* _Things to do_:
[a] Answer these questions about the article below on dietary restriction and brain aging, marking each answer to match its question:
(i) In which journal was the study published?
(ii) About how many strains of fruit flies did the researchers scan?
(iii) What does the retromer complex consist of?
[b] Name every person mentioned in the article below on dietary restriction and brain aging, and give the role the article assigns to each.
[c] In the article below on dietary restriction and brain aging, how might intermittent fasting or caloric restriction bring about their protective effects? Answer in one to three sentences.

----- Given passage

×

How dietary restriction slows brain aging and increases lifespan

Scientists discover gene that slows brain aging and increases lifespan

Scientists at the Buck Institute for Research on Aging have identified a gene called OXR1 that plays a crucial role in the lifespan extension and healthy brain aging observed with dietary restriction. This finding sheds light on the mechanisms behind the benefits of calorie restriction, which is known to improve health and increase lifespan.

The team of researchers, led by postdoctoral fellow Kenneth Wilson, explored the effects of dietary restriction on the brain, an area that has remained largely unexplored. Their study, published in Nature Communications, reveals that the gene OXR1 is vital for the protective effects of dietary restriction on brain health.

"When people restrict the amount of food that they eat, they typically think it might affect their digestive tract or fat buildup, but not necessarily about how it affects the brain," said Wilson. "As it turns out, this is a gene that is important in the brain."

Using fruit flies and human cells, the scientists also uncovered a detailed cellular mechanism that explains how dietary restriction can delay aging and slow the progression of neurodegenerative diseases. Furthermore, the study identified potential therapeutic targets that could be utilized to slow aging and age-related neurodegenerative conditions.

"We found a neuron-specific response that mediates the neuroprotection of dietary restriction," explained Professor Pankaj Kapahi, co-senior author of the study. "Strategies such as intermittent fasting or caloric restriction, which limit nutrients, may enhance levels of this gene to mediate its protective effects."

The gene OXR1 is a crucial factor in maintaining brain resilience and protecting against aging and neurological diseases, according to Professor Lisa Ellerby, another co-senior author of the study.

The researchers also aimed to understand the variability in individuals' responses to dietary restriction. By scanning different genetic backgrounds of approximately 200 strains of fruit flies, they identified five genes that significantly affected longevity under dietary restriction. One gene, called "mustard" (mtd) in fruit flies and "Oxidation Resistance 1" (OXR1) in humans and mice, stood out as a promising candidate for further investigation.

OXR1 plays a critical role in protecting cells from oxidative damage, but its precise mechanism of action remained unclear. Loss of OXR1 in humans leads to severe neurological defects and premature death, while in mice, increased OXR1 expression improves survival in a model of amyotrophic lateral sclerosis (ALS).

To understand how OXR1 affects overall lifespan, the researchers conducted extensive tests and discovered its involvement in the retromer complex. This complex consists of proteins necessary for recycling cellular proteins and lipids and has been linked to age-related neurodegenerative diseases like Alzheimer's and Parkinson's.

----------
----- Data excerpt

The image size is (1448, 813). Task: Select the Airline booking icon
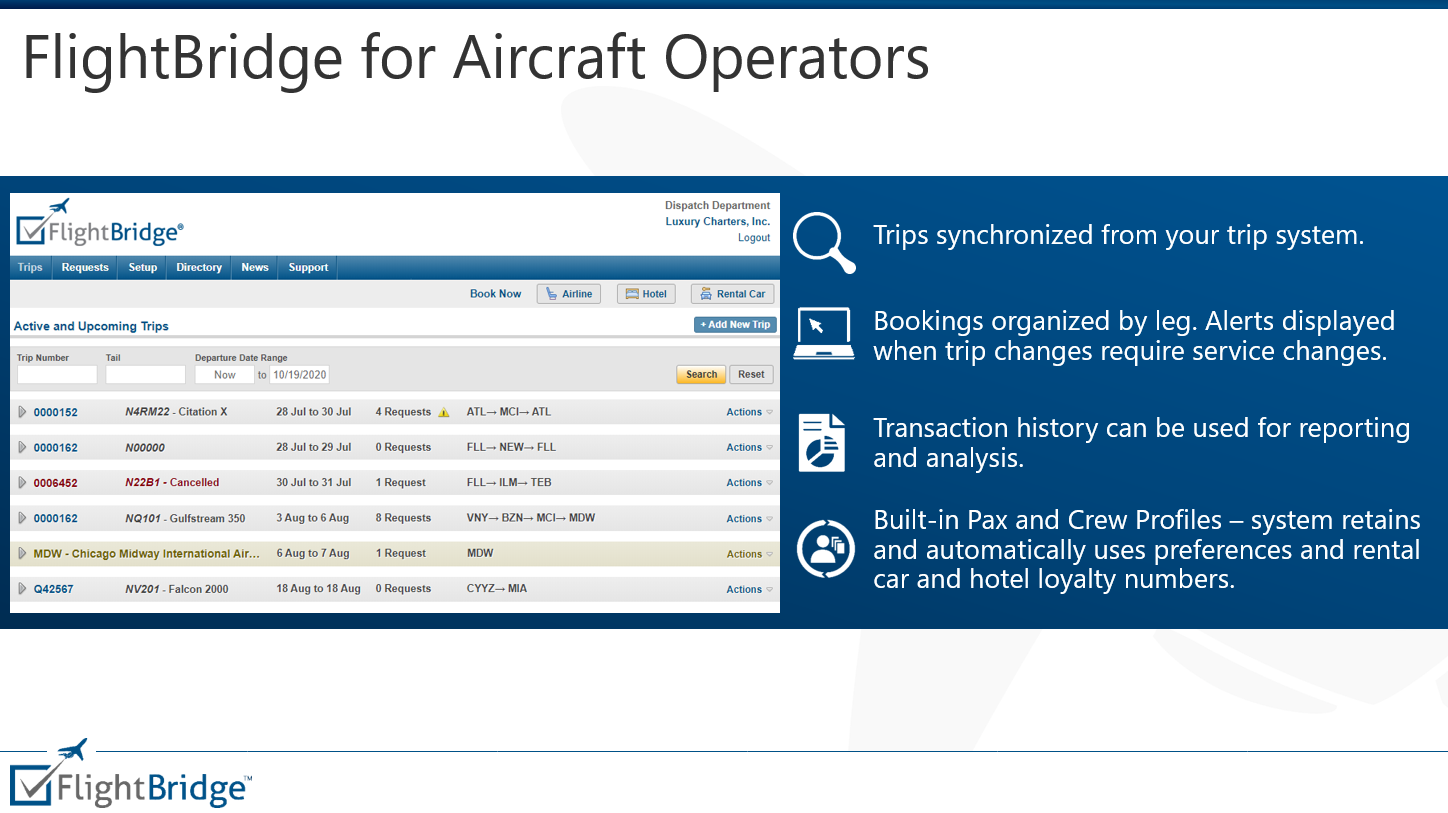tap(568, 293)
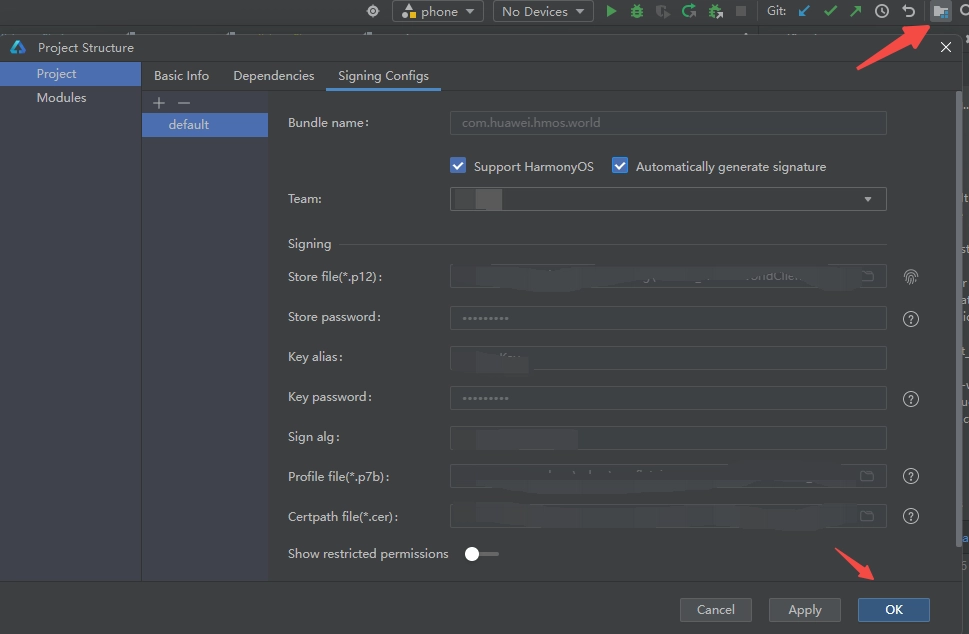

----------

* _Your written answers_:
[a]
(i) Nature Communications
(ii) Approximately 200
(iii) Proteins necessary for recycling cellular proteins and lipids

[b]
- Kenneth Wilson: postdoctoral fellow who led the team of researchers
- Pankaj Kapahi: professor and co-senior author of the study
- Lisa Ellerby: professor and co-senior author of the study

[c] According to Professor Pankaj Kapahi, these strategies limit nutrients and may raise the levels of the OXR1 gene. OXR1 then mediates the neuroprotective effects of dietary restriction.